3 min read

model tuning with automl in auto-sklearn: Part 1

I went to a talk at Bristech on the subject of autoML in Azure. I have to say I was pretty convinced the autoML is the future. Azure’s autoML is built on sklearn (and therefore it’s a python-only SDK), so I did a big of googling and it turns out the autoML with sklearn is actually open-source. You just need to install the ‘auto’sklearn’ package onto your computer and you’re good to go.

A few provisos with installing auto-sklean.

  1. You need a linux environment to run it. My laptop runs Ubuntu, so I didn’t need to do anything but if you’re not on linux then you’ll need a VM (or a container).
  2. The dependencies might clash with other versions of packages you have installed. E.g. I had a different version of pandas or numpy or something and, although I went through the auto-sklearn intallation step detailed here (yes, auto-sklearn has a very useful website) it wouldn’t run. The way to solve this is to create a fresh environment (I use conda) with
conda create -n automl python=3.6
conda activate automl

and then follow the installation instructions from the command line and you’ll get an environment excactly as auto-sklearn wants it. Once that’s done, start a python session from within your automl environment and run the auto-sklearn example.
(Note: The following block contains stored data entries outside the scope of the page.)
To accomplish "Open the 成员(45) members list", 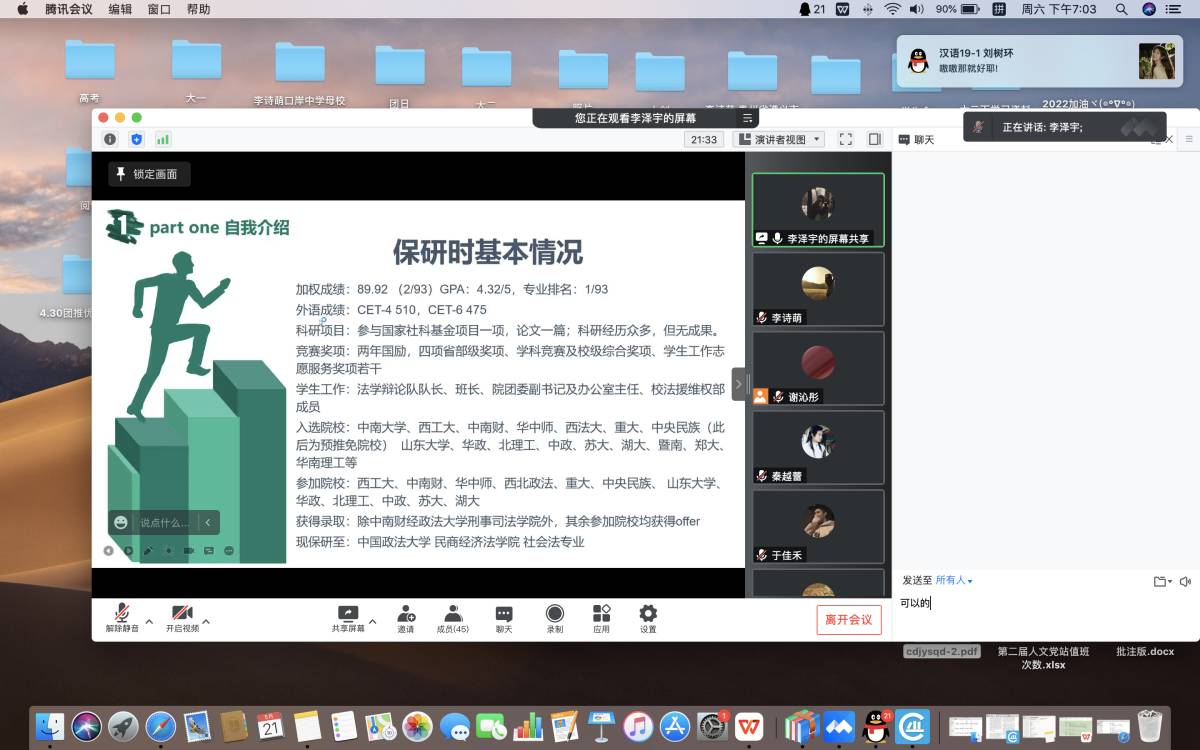I will tap(453, 617).
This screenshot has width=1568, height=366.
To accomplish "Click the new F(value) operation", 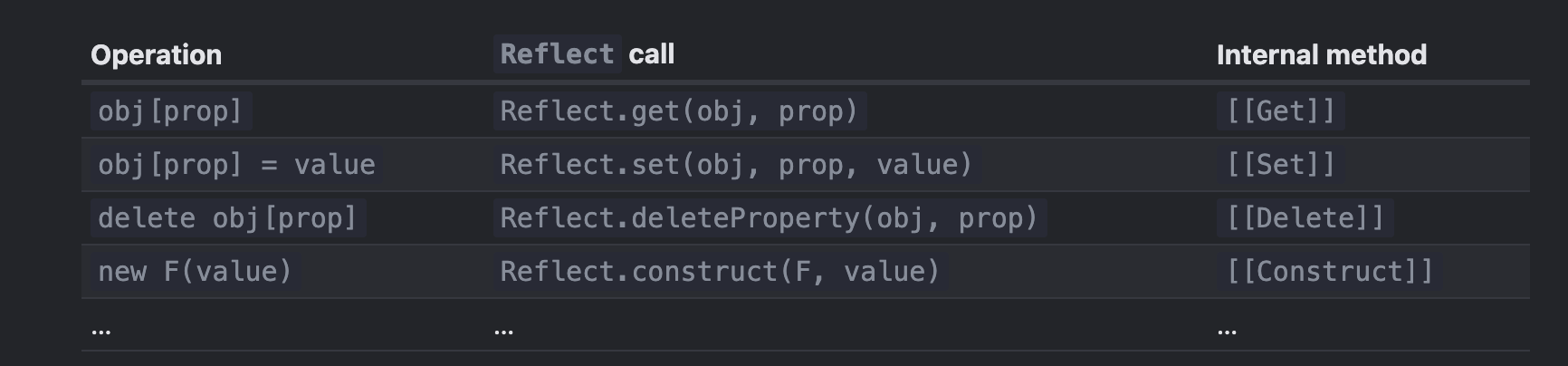I will [196, 272].
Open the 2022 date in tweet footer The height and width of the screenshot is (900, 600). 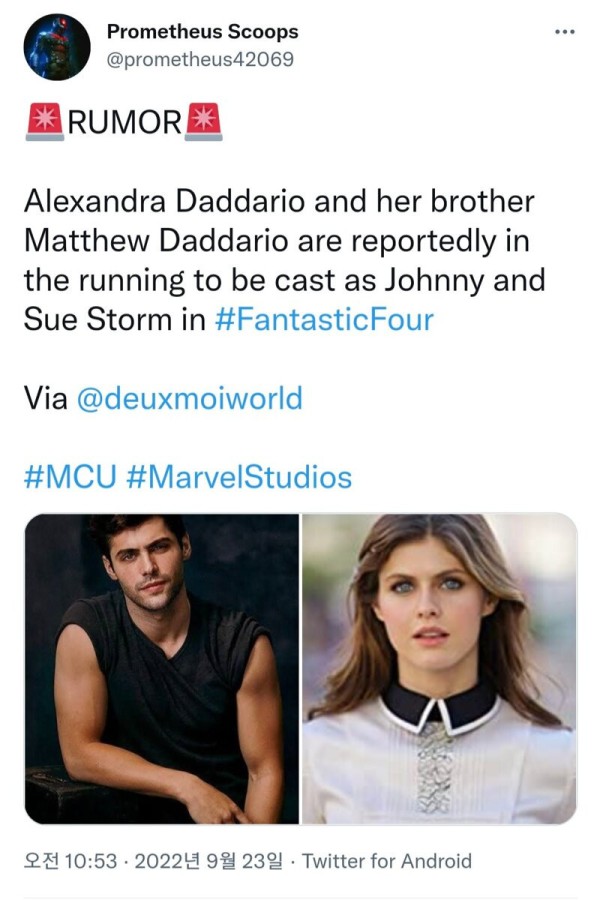(209, 861)
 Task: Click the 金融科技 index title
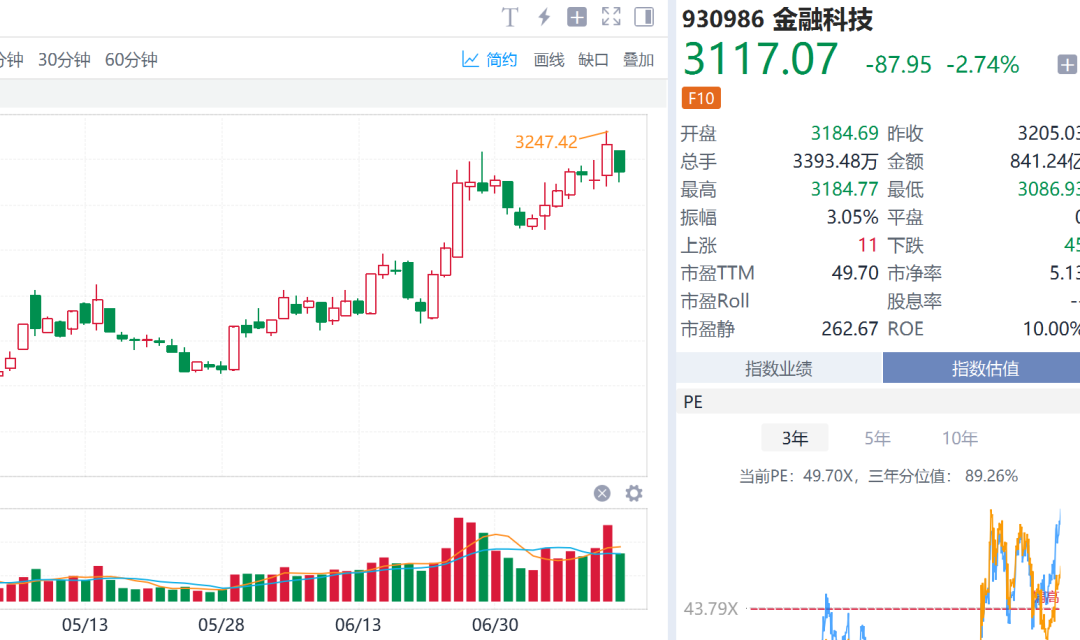click(x=822, y=19)
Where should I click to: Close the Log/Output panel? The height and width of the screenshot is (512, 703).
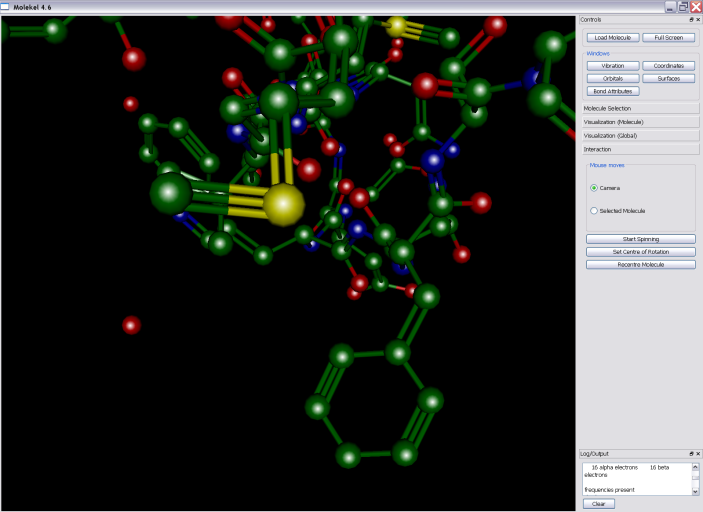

As a side point, since I’m actually running this example from within an rmarkdown document, and the python engine for rmakdown is provided by the reticulate package, I’ll tell reticulate with conda env to use to the run the python code.

use_condaenv(condaenv = "automl")

import autosklearn.classification
import sklearn.model_selection
import sklearn.datasets
import sklearn.metrics
X, y = sklearn.datasets.load_digits(return_X_y=True)
X_train, X_test, y_train, y_test = \
    sklearn.model_selection.train_test_split(X, y, random_state=1)
automl = autosklearn.classification.AutoSklearnClassifier()
automl.fit(X_train, y_train)
## [WARNING] [2019-03-17 18:25:11,588:smac.intensification.intensification.Intensifier] Challenger was the same as the current incumbent; Skipping challenger
## [WARNING] [2019-03-17 18:25:11,588:smac.intensification.intensification.Intensifier] Challenger was the same as the current incumbent; Skipping challenger
## AutoSklearnClassifier(delete_output_folder_after_terminate=True,
##            delete_tmp_folder_after_terminate=True,
##            disable_evaluator_output=False, ensemble_memory_limit=1024,
##            ensemble_nbest=50, ensemble_size=50, exclude_estimators=None,
##            exclude_preprocessors=None, get_smac_object_callback=None,
##            include_estimators=None, include_preprocessors=None,
##            initial_configurations_via_metalearning=25, logging_config=None,
##            ml_memory_limit=3072, n_jobs=None, output_folder=None,
##            per_run_time_limit=360, resampling_strategy='holdout',
##            resampling_strategy_arguments=None, seed=1, shared_mode=False,
##            smac_scenario_args=None, time_left_for_this_task=3600,
##            tmp_folder=None)
y_hat = automl.predict(X_test)
print("Accuracy score", sklearn.metrics.accuracy_score(y_test, y_hat))
## Accuracy score 0.9866666666666667

The automl.fit takes about an hour to run, and I’m actually running it in rmarkdown, for the blog page, so the page take ages to render. Now, the model you’ll get is a pretty large object (the one I got is roughly 500MB), and since it took an hour to build, you’ll probably want to save the model object with.

filename = "automl_test_model.sav"
pickle.dump(automl, open(filename, 'wb'))

and it’s that simple! Actually auto-sklearn has a lot of other options for specficying which cross-validation method to use, and how long to test different models for etc. But like I said, this page already takes and hour to render, so I think other examples with have to be or another post.